__PROBLEM DETAILS__:
Turn the part of the records that opens with the line containing "Where should I click to: Click the administration" and closes with the line containing "point(86,52)" into a JSON list of strings, one string per line, with blank lines left out. Include both of those lines and nothing outside that part.

-------

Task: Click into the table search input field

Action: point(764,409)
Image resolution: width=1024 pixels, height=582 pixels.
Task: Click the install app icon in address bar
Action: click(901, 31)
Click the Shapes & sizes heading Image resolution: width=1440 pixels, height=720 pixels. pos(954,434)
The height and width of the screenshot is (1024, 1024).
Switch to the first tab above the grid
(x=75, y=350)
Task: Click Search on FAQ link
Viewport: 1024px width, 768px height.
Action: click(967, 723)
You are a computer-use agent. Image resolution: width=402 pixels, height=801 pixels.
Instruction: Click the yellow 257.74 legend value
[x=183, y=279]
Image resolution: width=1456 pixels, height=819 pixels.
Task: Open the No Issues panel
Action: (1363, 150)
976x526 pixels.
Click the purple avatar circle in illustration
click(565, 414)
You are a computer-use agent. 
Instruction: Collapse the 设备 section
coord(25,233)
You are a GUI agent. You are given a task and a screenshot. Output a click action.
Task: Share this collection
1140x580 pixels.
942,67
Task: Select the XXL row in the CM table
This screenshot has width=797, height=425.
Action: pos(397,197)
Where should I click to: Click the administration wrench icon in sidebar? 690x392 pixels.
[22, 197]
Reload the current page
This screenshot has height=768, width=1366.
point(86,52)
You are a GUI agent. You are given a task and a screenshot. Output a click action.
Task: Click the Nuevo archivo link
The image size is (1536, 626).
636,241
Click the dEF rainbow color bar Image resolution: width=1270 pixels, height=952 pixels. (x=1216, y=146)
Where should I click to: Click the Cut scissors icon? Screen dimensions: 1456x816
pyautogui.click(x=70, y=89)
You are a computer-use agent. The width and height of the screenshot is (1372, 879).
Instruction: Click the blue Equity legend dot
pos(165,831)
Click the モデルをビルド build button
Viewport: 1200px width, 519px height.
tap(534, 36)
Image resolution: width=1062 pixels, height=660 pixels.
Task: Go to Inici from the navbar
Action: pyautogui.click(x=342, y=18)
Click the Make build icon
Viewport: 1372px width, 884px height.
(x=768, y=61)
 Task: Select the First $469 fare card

-------

__FULL RESPONSE__:
[
  "Where should I click to: Click the administration wrench icon in sidebar? 690x392 pixels.",
  "[22, 197]",
  "Reload the current page",
  "This screenshot has height=768, width=1366.",
  "point(86,52)"
]